A U.S. pro-life leader says a new study showing alleged support for legalized abortion among Americans is in fact exaggerated and unclear.
Kristan Hawkins, executive director of Students for Life of America,
told CNA that she was “outraged” by the “horrible” wording in the
survey, which led to misleading results about the views of Americans.
On Jan. 16, the Pew Forum on Religion and Public Life released a report
about American attitudes on abortion after 40 years of its legalization
throughout the country.
The report claimed that 63 percent of Americans do not want to see the
Supreme Court completely overturn Roe v. Wade, the 1973 decision that
legalized abortion nationally.
However, the study has drawn criticism for its wording. Before being
asked about whether the decision should be reversed, survey participants
were told, “In 1973 the Roe versus Wade decision established a woman’s
constitutional right to an abortion, at least in the first three months
Hawkins explained that the question fails to acknowledge Doe v. Bolton,
which was decided by the Supreme Court alongside the Roe case and
effectively legalized abortion throughout all nine months of pregnancy.
This wording, Hawkins said, certainly skewed the results of the survey
from showing people’s complete views, as other studies have shown that
“the vast majority of people” are opposed to abortion in the second and
third trimester, even if they accept it in the first trimester.
In addition, she observed, the Pew survey asked people whether they
would like to see the court “completely overturn” its Roe v. Wade
decision or not.
She explained that giving only these two options fails to recognize the
reality – shown time and again by other studies – that the majority of
the country is in the “mushy middle,” somewhere between favoring a
complete ban of abortion and completely accepting it.
While the Pew survey found that the majority of Americans did not want
Roe v. Wade to be “completely” overturned, it also revealed that a
plurality – 47 percent – believe that abortion is morally wrong,
compared to just 13 percent who think it is morally acceptable.
This means that many people believe that abortion is morally wrong but
do not think that Roe v. Wade should be overturned, Hawkins observed.
She attributed this discrepancy to a general culture of relativism in
which people are taught that there is no objective right or wrong and
that they should not judge the actions of anyone else.
She noted that when asked about the morality of abortion, respondents
could say that they believed it to be morally acceptable or morally
wrong, but they were also given a third option of saying that they did
not believe abortion was a moral issue. Twenty-seven percent chose this
Hawkins said that this option does not make sense, because an action is either morally acceptable or it is not.
She added that she would be interested to see if those people actually
thought that abortion was immoral but did not want to acknowledge it
because they thought that doing so would come across as judgmental.
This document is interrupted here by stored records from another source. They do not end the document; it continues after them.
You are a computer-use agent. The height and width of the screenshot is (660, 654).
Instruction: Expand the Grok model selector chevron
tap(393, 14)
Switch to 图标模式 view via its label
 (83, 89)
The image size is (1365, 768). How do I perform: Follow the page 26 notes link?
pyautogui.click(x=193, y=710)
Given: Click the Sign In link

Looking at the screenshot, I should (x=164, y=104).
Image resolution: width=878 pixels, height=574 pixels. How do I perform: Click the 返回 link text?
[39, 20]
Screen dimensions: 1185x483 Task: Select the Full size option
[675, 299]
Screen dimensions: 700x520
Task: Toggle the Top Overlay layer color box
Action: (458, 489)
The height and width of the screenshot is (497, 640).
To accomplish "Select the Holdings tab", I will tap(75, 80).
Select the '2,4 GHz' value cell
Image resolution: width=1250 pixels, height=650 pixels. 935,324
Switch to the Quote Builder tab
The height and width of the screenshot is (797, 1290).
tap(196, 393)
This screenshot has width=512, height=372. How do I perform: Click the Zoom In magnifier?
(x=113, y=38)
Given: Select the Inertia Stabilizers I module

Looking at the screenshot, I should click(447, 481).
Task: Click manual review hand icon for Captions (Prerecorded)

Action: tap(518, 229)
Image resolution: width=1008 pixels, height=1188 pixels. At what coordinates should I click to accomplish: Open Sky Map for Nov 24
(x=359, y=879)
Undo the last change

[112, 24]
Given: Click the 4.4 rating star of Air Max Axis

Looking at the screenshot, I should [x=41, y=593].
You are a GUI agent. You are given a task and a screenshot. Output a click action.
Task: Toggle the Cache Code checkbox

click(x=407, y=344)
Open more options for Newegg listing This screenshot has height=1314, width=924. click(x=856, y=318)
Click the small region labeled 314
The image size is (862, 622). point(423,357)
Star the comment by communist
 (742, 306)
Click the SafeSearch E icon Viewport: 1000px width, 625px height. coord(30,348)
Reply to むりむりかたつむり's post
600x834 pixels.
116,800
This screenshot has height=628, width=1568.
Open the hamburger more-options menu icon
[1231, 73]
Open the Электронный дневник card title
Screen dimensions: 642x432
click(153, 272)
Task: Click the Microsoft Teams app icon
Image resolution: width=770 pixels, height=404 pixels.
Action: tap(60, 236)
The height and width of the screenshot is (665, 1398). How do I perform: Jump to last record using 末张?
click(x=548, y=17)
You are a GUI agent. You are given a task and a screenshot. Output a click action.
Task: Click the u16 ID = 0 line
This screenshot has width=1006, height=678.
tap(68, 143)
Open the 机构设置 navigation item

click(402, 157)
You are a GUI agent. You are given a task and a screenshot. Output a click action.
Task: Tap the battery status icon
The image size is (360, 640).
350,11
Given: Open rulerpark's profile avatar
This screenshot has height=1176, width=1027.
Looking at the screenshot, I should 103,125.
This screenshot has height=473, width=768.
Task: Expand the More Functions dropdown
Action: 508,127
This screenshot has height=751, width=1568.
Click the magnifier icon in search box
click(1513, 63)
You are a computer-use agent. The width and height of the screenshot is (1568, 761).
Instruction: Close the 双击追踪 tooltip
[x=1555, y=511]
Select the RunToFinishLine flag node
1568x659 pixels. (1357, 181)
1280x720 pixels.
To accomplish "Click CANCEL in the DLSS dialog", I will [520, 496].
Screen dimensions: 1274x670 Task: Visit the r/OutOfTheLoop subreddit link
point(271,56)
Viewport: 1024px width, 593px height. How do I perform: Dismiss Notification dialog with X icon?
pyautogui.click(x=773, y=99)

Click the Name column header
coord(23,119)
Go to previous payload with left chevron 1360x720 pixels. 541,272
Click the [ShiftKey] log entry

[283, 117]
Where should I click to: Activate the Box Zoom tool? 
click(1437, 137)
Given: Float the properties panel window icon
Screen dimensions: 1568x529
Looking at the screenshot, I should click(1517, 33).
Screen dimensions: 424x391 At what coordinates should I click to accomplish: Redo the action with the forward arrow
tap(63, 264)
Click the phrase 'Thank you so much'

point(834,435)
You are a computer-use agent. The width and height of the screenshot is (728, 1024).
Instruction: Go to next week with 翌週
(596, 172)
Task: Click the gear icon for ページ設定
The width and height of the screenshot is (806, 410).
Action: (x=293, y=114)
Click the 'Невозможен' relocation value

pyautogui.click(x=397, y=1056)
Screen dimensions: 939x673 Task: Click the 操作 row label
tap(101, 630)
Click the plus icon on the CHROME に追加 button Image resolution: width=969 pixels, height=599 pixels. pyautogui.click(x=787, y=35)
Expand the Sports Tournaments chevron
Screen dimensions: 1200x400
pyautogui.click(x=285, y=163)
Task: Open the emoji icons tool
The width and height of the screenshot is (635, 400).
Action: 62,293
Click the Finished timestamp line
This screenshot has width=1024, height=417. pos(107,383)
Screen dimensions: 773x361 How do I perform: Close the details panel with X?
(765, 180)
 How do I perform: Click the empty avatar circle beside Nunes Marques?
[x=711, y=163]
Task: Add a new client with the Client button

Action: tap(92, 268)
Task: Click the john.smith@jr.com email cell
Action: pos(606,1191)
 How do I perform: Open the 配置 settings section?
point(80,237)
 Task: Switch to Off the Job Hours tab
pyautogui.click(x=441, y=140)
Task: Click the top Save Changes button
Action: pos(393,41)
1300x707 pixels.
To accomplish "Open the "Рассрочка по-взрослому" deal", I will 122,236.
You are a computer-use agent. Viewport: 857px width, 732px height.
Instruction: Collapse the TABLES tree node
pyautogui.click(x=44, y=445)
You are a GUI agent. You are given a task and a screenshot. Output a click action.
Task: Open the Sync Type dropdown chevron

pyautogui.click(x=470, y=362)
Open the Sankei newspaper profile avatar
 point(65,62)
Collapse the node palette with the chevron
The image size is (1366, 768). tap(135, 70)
This fear of seeming judgmental is advanced by abortion groups such as
Planned Parenthood, which promote the message that no individual can
reject the actions of another as objectively wrong, even if those
actions kill a child, she explained.
In addition, she said, men have been told that “they can’t have an
opinion about abortion,” even though they can lose a child through one.
The pro-life movement must respond to this cultural relativism and fear
of seeming judgmental by fearlessly proclaiming the truth, speaking out
about how abortion hurts women and is never a good solution, she said.
One finding from the Pew poll that did not surprise Hawkins was the
significant level of ignorance surrounding Roe v. Wade, particularly
among young people. Of those under 30 years old, only 44 percent knew
that the case dealt with abortion.
“There is a wide gap of knowledge when it comes to abortion in the United States,” Hawkins explained.
She pointed to a study released by Students for Life last summer in
which 48 percent of respondents did not know whether Planned Parenthood
“People do not know what abortion law is,” she continued. “They just don’t know.”
At the same time, Hawkins said, human beings instinctively “know
there’s something wrong with abortion.” She observed that women often
cry as they enter and exit abortion clinics, and abortion is treated as
an emotional and intense decision.
In addition, she said, even a three-year-old child will point to an
ultrasound picture and identify the unborn child as a “baby.”
But despite this natural inclination that abortion is wrong, she
acknowledged that it is also unpleasant and many people “block it out of
their minds,” choosing not to think about it. For this reason,
education is critically important, she said.
Experience working on college campuses has shown Hawkins that if she
can get a conversation started with the students, they are open to the
truth about abortion.
They key, she explained, is getting the students to “engage in a dialogue with us.”
Given a clear presentation on the scientific facts and laws regarding
abortion, they are often convinced of the truth in the pro-life
position, she said, adding that these students talk to their friends,
and that is when “hearts and minds change on college campuses.”